Can we prevent PTSD after disasters?
Plus: selling psilocybin in Canada; mental health problems as "brain diseases"; and the definitive evidence (for now) on childhood adversity and psychosis
A perfect storm
This BMJ Mental Health meta-analysis asks one of the most urgent questions in mental health in the age of climate change: can we prevent PTSD after natural disasters, and if so, how? The evidence the authors uncover is alarmingly thin.
Just ten RCTs were found—seven in adults, three in youth—with a little over 5000 total participants. The interventions used were all psychological (mostly CBT-based) or psychosocial. Overall study quality was low. And as for the results… pretty disappointing. The authors conclude that “survivors do not seem to benefit from mental health prevention programmes in the aftermath of natural hazards, while two studies found significant effects for disaster responders.” There was insufficient evidence to recommend anything.

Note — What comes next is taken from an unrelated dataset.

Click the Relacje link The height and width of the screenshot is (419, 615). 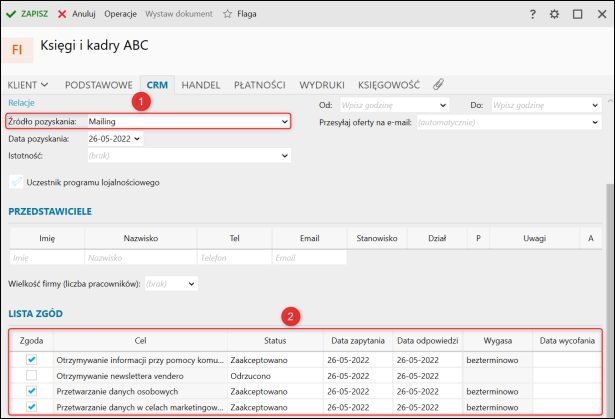point(21,103)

This important paper points to an urgent need to refocus our thinking around climate and mental health. The debate around “eco-anxiety” is best left for another day, but this meta-analysis tells us that here and now, we have no reliable RCT evidence on how to prevent PTSD in the people most affected by natural disasters. We need to cultivate genuine innovation informed by the experience of living through natural calamities, and get trials ready for implementation when disasters happen—otherwise we risk blundering about, doing what feels like it should work intuitively while providing no help whatsoever. We have been here before.
Mushroom for improvement
This JAMA Open Science article takes a hard look at some of the marketing practices of 57 psilocybin dispensaries in Canada. It’s an eye-opener. I was particularly intrigued by the phenomenon of the “psilocybin-infused product specifically designed to mimic a common brand-name snack food item”, including “Mushtella, a Nutella spread mimic; a psilocybin-infused tea mimicking the Arizona Iced Tea brand; and psilocybin-infused chocolate bars mimicking brands such as Skor or Reese’s Peanut Butter Cup”.
On a more serious note, the authors also found “a variety of unverified health claims” alongside a lack of warnings of potential harms. The authors conclude that better regulation is needed; I’d add that better public information is also a priority.

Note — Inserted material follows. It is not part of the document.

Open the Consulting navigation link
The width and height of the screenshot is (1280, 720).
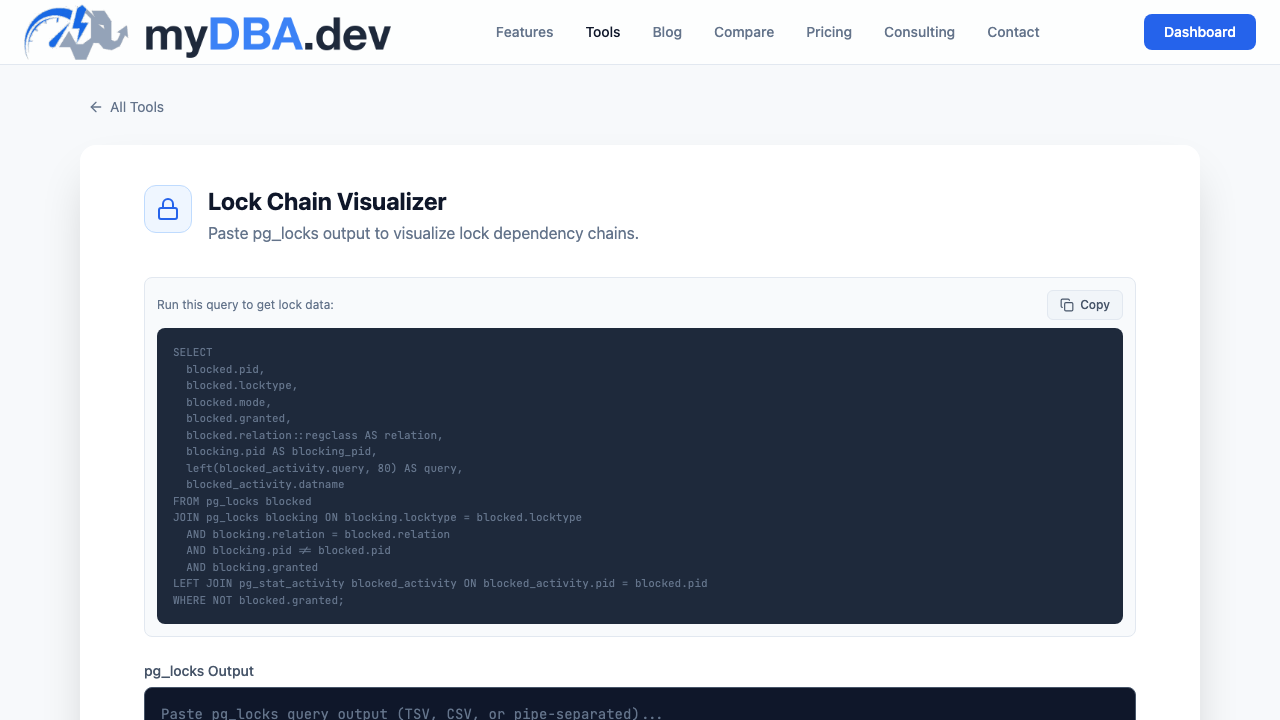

Is it right to call a mental health problem a “brain disease”?
This fascinating opinion piece in The Lancet Psychiatry reviews the brain disease model of substance use disorder, which “framed addiction as a chronic and relapsing brain disease caused by structural and functional brain alterations” back in the late 1990s and has proved very influential over subsequent decades. The authors argue that labelling addiction as a “brain disease” hasn’t been helpful; we still lack biomarkers and targeted treatments. And if the aim was to reduce stigma, that hasn’t worked either.
But hold on a minute: isn’t there a case for saying all mental health problems are by definition brain diseases? The authors point out that it might be trivially true that “all mental activity involves brain activity”, but “without identifying reliable, specific, and targetable brain dysfunctions [this view] does not advance the understanding of addiction or lead to improved treatments.” And if we take the perspective that symptoms mediated by neurobiology equals brain disease, this doesn’t necessarily point us towards better interventions: for example, “the effects of divorce on symptoms of depression are also likely mediated by neurobiology, and divorce is indisputably not a brain disease.”

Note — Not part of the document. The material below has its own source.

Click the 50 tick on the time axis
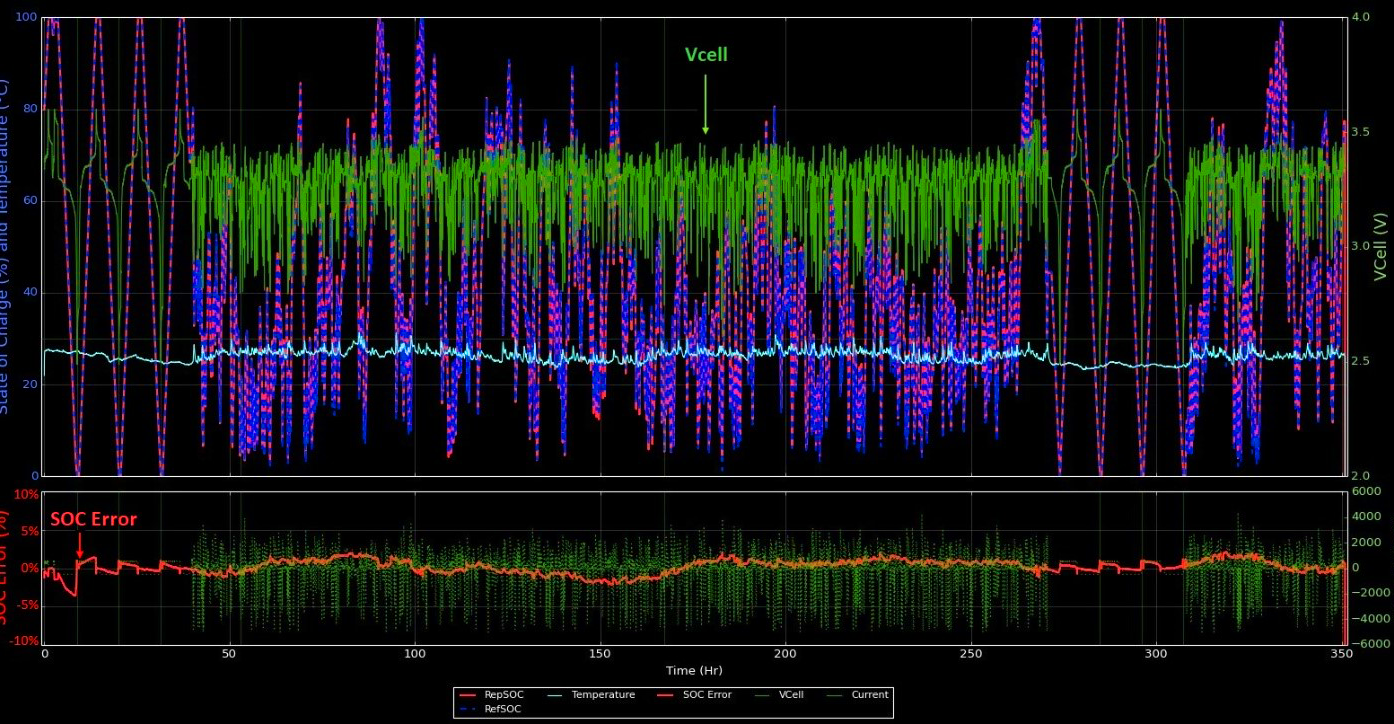Viewport: 1394px width, 724px height. [x=231, y=653]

It’s a sharp, well-written piece; personally, I wonder if perspectives based on the idea of the extended mind, that “Cognitive processes ain't (all) in the head” but that some are mediated in the external world, might help us to untangle some of the conceptual issues that the authors raise here. Substance use disorders—and other mental health problems—could be said to exist in the mind, but “the mind” might not just refer to the contents of your skull.
Childhood adversity and psychosis
This edition of Thought Formation ends with another meta-analysis: a massive effort in AJP that extracts data from 183 studies comprising 349,265 individuals to examine the relationship between childhood adversity and psychosis. Case-control studies, cross-sectional studies, cohorts… they all showed a significant association; the overall odds ratio was 2.80 (95% CI = 2.18, 3.60), and moreover onset was earlier in individuals exposed to adversity. The highest odds ratio was for “emotional abuse”, and the lowest for “parental antipathy”.
The authors describe plausible mechanisms through which childhood adversity might relate to psychosis, from altered cognitive biases and attachment styles to neurobiological and epigenetic alterations. While emphasising that these data don’t nail down causality, they do suggest that addressing childhood adversity might be a good way to mitigate the risk of psychosis—as well, of course, as being a noble end in itself.